PwC predicts that box office revenue will continue to rely on a small number of big-budget studio “tentpole” and franchise movies, with the most successful accounting for a huge portion of overall receipts. It only takes one or two of these blockbusters to (say, Star Wars: The Last Jedi or, more recently, Black Panther) to keep revenue stable. [emphasis added]

“A slow summer and an autumn box office slump during 2017 had a marginal effect on overall profits once the end-of-year surge from The Last Jedi was factored in,” PwC notes.

The market is becoming increasingly polarized, the firm notes, and admissions are falling.
“While there are more films grossing more than $1 billion worldwide (including four in 2017 alone), the failures are becoming more noticeable too,” PwC observes. Call it the Solo effect.

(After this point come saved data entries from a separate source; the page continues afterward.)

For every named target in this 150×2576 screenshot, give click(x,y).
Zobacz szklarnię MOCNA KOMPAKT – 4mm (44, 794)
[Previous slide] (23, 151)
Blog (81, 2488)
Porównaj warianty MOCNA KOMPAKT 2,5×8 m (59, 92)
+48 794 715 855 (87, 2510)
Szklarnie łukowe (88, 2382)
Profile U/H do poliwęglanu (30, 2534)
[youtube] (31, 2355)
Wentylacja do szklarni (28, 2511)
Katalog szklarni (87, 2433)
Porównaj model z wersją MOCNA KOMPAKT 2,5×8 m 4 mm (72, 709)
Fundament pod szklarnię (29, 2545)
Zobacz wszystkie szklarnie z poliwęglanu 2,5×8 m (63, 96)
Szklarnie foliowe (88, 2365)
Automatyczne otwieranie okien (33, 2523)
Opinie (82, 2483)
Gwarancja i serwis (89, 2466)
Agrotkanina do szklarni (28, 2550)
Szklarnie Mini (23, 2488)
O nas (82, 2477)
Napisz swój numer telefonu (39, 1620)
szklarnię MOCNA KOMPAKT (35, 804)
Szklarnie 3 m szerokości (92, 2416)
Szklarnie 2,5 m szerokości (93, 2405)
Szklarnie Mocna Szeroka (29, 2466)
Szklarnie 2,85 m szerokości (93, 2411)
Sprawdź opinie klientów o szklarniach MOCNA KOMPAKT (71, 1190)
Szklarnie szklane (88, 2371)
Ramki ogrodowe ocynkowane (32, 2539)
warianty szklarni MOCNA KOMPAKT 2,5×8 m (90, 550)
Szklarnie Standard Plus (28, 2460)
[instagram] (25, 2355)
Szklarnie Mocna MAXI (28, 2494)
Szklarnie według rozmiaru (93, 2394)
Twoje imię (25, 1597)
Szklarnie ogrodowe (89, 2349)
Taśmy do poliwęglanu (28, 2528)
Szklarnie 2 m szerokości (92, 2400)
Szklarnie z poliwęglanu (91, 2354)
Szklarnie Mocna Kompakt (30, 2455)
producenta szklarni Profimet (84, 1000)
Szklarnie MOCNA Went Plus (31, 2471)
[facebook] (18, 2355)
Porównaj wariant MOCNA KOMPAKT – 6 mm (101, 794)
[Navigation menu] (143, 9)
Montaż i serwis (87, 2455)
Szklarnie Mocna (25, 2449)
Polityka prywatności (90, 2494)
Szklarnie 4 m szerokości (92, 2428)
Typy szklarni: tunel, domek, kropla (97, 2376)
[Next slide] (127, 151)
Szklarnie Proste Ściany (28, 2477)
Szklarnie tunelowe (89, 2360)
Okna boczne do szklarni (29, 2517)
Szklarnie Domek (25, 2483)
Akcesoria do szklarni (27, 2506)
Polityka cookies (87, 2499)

Global marketing costs for big event movies remain sizable — despite the savings of targeting advertising though social media platforms. PcW reports that budgets are estimated to be at least $150 million, and often double that. Even though studios are embracing non-traditional channels, with the second trailer for Star Wars: The Force Awakens attracting more than 30 million views, that hasn’t cut overall marketing costs.

“In a digital, multichannel environment, the audience is fragmented and harder (and more expensive) to reach,” PwC notes.


The possibility that the market is simply saturated didn't come up in the article at all.  What if first world nations are full of people who are just making too many movies and things are getting to the point where supply has exceeded demand? 

There's been some talk about how there's an education bubble in the last decade, there may also be a feature film bubble, too.  I think I saw an interview with Kirsten Dunst, no less, who said she'd transitioned to small screen work and that while there were more rigorous filming schedules she liked that the work was also more stable.  I think it was in The Guardian a few years back.